Paginatekst
..............................
In Une Visite au Louvre is het museum leeg. De obligate zwermen toeristen zijn afwezig en alle aandacht is op de kunstwerken gericht. Er zijn geen personages of acteurs. Er zijn enkel de voice-overs van Julie Koltaï, die een opzettelijk artificiële en soms lyrische vertolking ten beste geeft van Cézanne, en van Straub zelf, die zijn stem verleent aan Gasquet. De film is opgevat in de strenge minimalistische stijl die kenmerkend is voor Straub en Huillet, en bestaat uit niet meer dan 25 shots, waaronder slechts drie exterieurzichten, respectievelijk in het begin, het midden en aan het einde van de film: een panning shot van de gevel van het Louvre, een zicht vanuit een van de ramen van het museum op de bomen langs de Seine-oever, en een traag panning shot (360 graden) van een beekje in een dichtbegroeid woud – dat laatste beeld kan worden gelezen als een filmisch equivalent van Courbets schilderijen die worden besproken in de dialoog. Deze spaarzame exterieurzichten introduceren een beperkte vorm van beweging en enkele flarden realiteit in deze uitgesproken statische film over het immobiele medium van de schilderkunst – een dialectiek die ook essentieel is voor de kunst van Cézanne. Alle andere shots zijn statische interieurzichten. Ze brengen de Nikè van Samothrake (de enige sculptuur in de film) en veertien andere meesterwerken (allemaal schilderijen) in beeld, zorgvuldig uitgelicht door cameraman William Lubtchansky.
..............................
Getoonde gegevens

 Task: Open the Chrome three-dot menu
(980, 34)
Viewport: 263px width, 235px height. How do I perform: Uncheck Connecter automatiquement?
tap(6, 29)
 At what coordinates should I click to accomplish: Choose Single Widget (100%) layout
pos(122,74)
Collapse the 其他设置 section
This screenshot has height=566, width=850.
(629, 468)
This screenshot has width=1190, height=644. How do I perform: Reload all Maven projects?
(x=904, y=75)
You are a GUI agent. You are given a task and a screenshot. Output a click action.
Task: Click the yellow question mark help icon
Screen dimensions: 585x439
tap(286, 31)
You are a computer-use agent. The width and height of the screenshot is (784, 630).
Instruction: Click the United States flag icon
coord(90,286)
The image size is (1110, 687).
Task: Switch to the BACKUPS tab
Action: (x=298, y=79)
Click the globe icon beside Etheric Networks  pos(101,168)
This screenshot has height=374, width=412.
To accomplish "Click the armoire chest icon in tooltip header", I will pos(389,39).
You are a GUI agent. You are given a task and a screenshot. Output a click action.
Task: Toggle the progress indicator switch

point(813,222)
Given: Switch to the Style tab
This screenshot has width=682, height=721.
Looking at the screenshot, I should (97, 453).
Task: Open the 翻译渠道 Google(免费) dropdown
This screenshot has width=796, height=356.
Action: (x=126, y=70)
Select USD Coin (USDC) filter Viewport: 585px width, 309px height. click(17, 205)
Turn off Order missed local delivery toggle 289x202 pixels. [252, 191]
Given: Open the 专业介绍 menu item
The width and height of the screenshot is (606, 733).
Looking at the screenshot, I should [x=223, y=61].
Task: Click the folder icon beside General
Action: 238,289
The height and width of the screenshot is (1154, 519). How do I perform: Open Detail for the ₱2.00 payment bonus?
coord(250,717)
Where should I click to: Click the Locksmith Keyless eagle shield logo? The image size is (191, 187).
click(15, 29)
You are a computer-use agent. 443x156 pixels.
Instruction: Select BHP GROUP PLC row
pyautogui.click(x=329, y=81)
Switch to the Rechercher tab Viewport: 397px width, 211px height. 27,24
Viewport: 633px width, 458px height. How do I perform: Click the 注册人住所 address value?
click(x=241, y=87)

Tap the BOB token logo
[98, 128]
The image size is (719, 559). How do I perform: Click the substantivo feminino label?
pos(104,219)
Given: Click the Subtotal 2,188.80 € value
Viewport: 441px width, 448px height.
..............................
Welk beeldhouwwerk is volgens de paginatekst de enige sculptuur die in de film te zien is? De gegevens spelen hierbij geen enkele rol.

Verwacht antwoord
De Nikè van Samothrake.